Au Viêtnam, une vigoureuse campagne [en anglais] pour faire pression afin d'obtenir plus de liberté sur Internet [en anglais] est en cours. Sur le web, les campagnes de soutien à l'icône de l'opposition birmane Aung San Suu Kyi [en anglais] sont nombreuses. Au Brunéi, les blogueurs ont organisé différentes actions pour obtenir de l'argent au profit d'équipes sportives [en anglais], de victimes d'inondations [en anglais] et de groupes de défenseurs de l'environnement.

Le nationalisme est populaire, mais il fait débat sur Internet. Certains politiciens et groupes d'opposants de l'Asie du Sud-Est ont très bien utilisé Internet, de façon constante et persévérante, pour promouvoir des actions nationalistes.
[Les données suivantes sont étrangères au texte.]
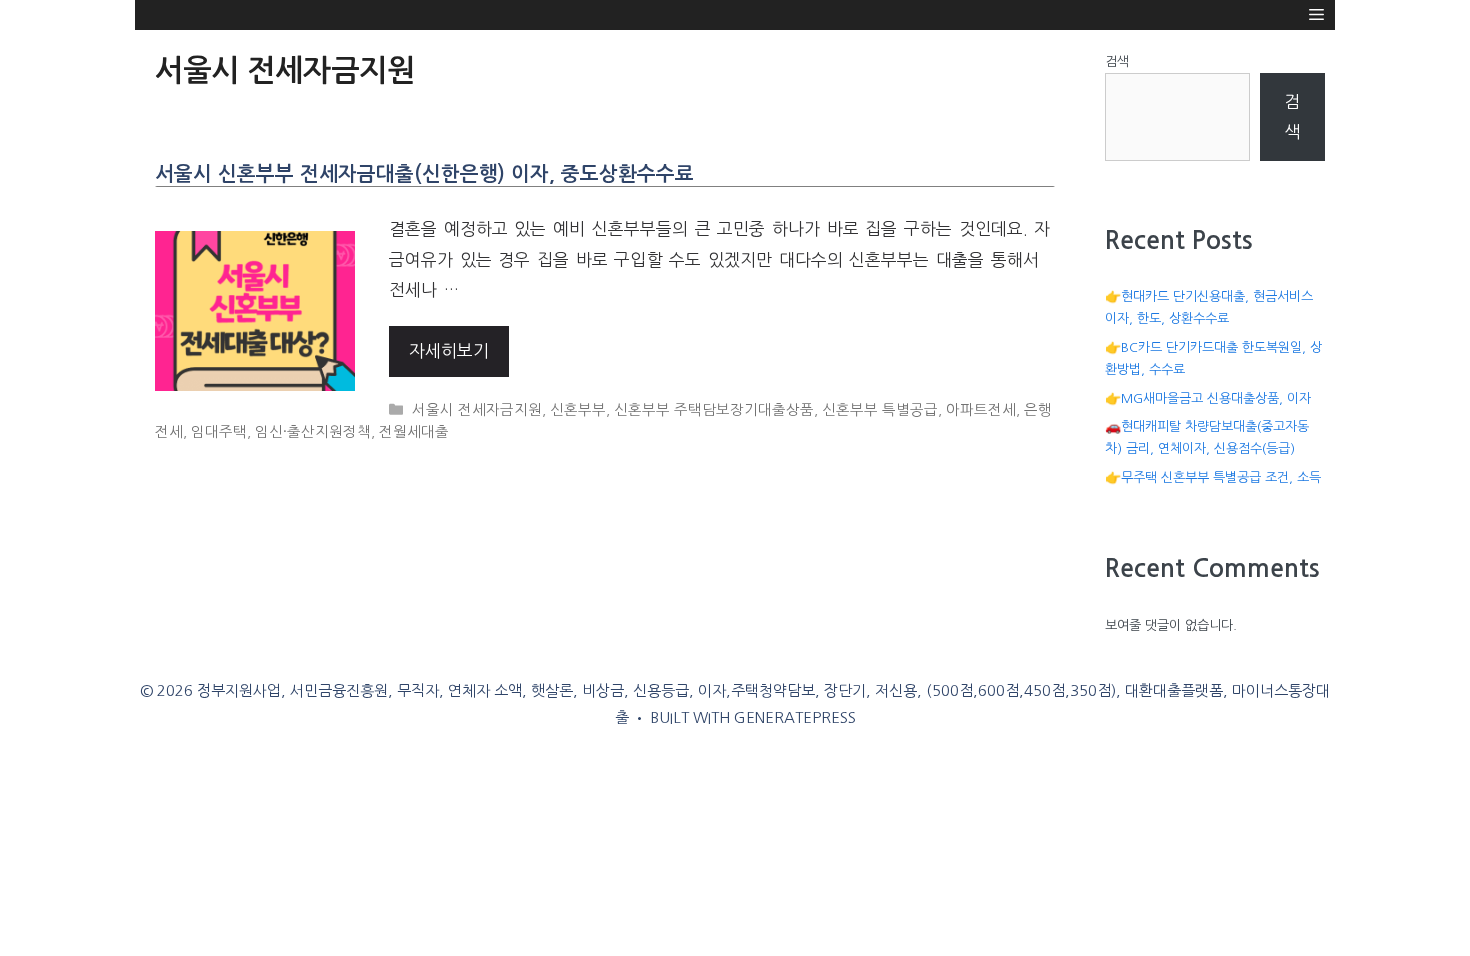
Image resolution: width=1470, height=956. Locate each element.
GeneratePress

Ce phénomène d'appropriation du web est positif dans la mesure où il étend et améliore la participation politique des citoyens ordinaires. Mais il engendre aussi malheureusement racisme et xénophobie.

Il est aussi déplaisant de voir des politiciens utiliser le web pour camoufler leurs mauvais agissements par des plaidoyers nationalistes contestables. Internet demeure un outil et un lieu d'échange formidable pour des individus et des groupes sincères, afin de mettre en avant des thèmes aussi sérieux que le nationalisme. Les blogueurs d'Asie du Sud-Est ne doivent pas laisser corrompre le potentiel libérateur du web par quelques personnes.